Monday, 21 December 2009

CHEAH CHENG HYE, 'Warren Buffett of the East'

December 21, 2009
CHEAH CHENG HYE, 'Warren Buffett of the East'

  • “We are far from infallible. I’ve done a study of our decision-making process going back to 1993 and found that one third of the time, we made mistakes. One third were good moves and one third were neutral.”

  • But in equity investing, it is stellar performance if you make lots of money on the decisions that turned out fine and lost not too much on those that went sour.

  • In terms of client categories, about 82 per cent of all the assets under management came from institutions such as insurance companies, banks and conglomerates.

  • The sparkling performance numbers: Value Partners has delivered a 16 per cent per annum compounded gain to its clients since 1993 when it was founded.

  • In the last 10 years, including the disastrous 2008, the gain was 20.3 per cent a year compounded.

  • On a yearly basis, Value Partners Classic Fund has made money in 12 out of the last 16 years of its existence.

  • Last year was one of those four terrible years. The fund lost 47.9 per cent net – and that’s after selling down some stocks ahead of the crisis turning full blown.

  • Last year aside, why is that intense analysis of reams of financial statements, lots of visits to companies and interviews with management can still lead an investor like Value Partners to make wrong conclusions about some stocks?

  • In Mr Cheah’s words: corporate governance.  “If you isolate the mistakes of Value Partners, the single largest reason we find is our poor judgment of management’s integrity and quality. We thought the guy was honest but he turned out to be a crook.”

  • He agreed to a suggestion that there’s randomness in the market, adding: “Yes, and the bad guys also come up with new ways to fool you!”

  • The corporate governance challenge is not absent but is far less pressing when it comes to investing in China companies listed in Hong Kong. “It is a well regulated market. People have learnt the hard way that it makes no sense to ‘play a fool’ with Hong Kong regulators, as they will come down hard on you,” said Mr Cheah.

  • “The average investor should only put a proportion of his money into equities. I believe that the potential risk-versus-opportunity situation today does not encourage an all-equity approach,” said Mr Cheah.

  • “For myself, I would want to have a spread of money in cash, tangible assets like gold, and equities spread across different classes and geographic regions. No one can predict with any certainty what the world will be like two to three years from now.”

  • I believe it should be in China-related stocks. I look at the map of the world and I’m unable to find any other major equity market that excites me or fills me with hope. This is a market I know very well: I have devoted 20 years of my life to it.”

  • And among the important things that he is sure of, it is that the renminbi is going to resume its rise.

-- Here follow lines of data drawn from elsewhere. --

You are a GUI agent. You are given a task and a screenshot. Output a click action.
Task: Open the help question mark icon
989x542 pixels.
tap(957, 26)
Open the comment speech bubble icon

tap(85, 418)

  • In the longer-term, China has to reinvent is economy from being export-dependent to being underpinned by domestic demand. The country’s policy direction is pushing China banks to lend out more money, which could sow the seeds of bad loans in two or three years from now, according to Mr Cheah.

  • “In the last couple of years, we have done about 2,000 company visits a year – excluding phone calls. We have done this in good and bad times. We have 18 full-time professionals, whose average age is in the early 30s. As far as I know, we do more company visits than any China team in the world.”

  • Value Partners deems itself to be a value investor seeking stocks with low price-earnings ratios and high dividend yields of at least five per cent. Whichever industry it finds such stocks, it will buy them.

  • “We don’t limit our stock picks to any industry. Our job is to buy the 3Rs – the right business run by the right people and selling at the right price. At the moment we are finding the 3Rs in a broad spectrum of businesses across China.”

  • “As a former journalist, I had an advantage over people who were purely financial people. I learnt to put events in a historical, political and social context. Many people with CFAs or MBAs are narrow in that they tend to interpret reality through quantitative and statistical analysis.”

  • If there’s one area he hasn’t quite succeeded in, it’s learning Mandarin. “My Mandarin is no good. I have a vocabulary of probably only 2,000 words. I took tuition but have seldom stayed more four or six months in any particular class before dropping out.

  • For his part, Mr Cheah said that unlike most people who sought to make as much money as possible, he “had always come from the opposite angle - that you must be passionate about what you do and be very good in it. The money will come naturally.”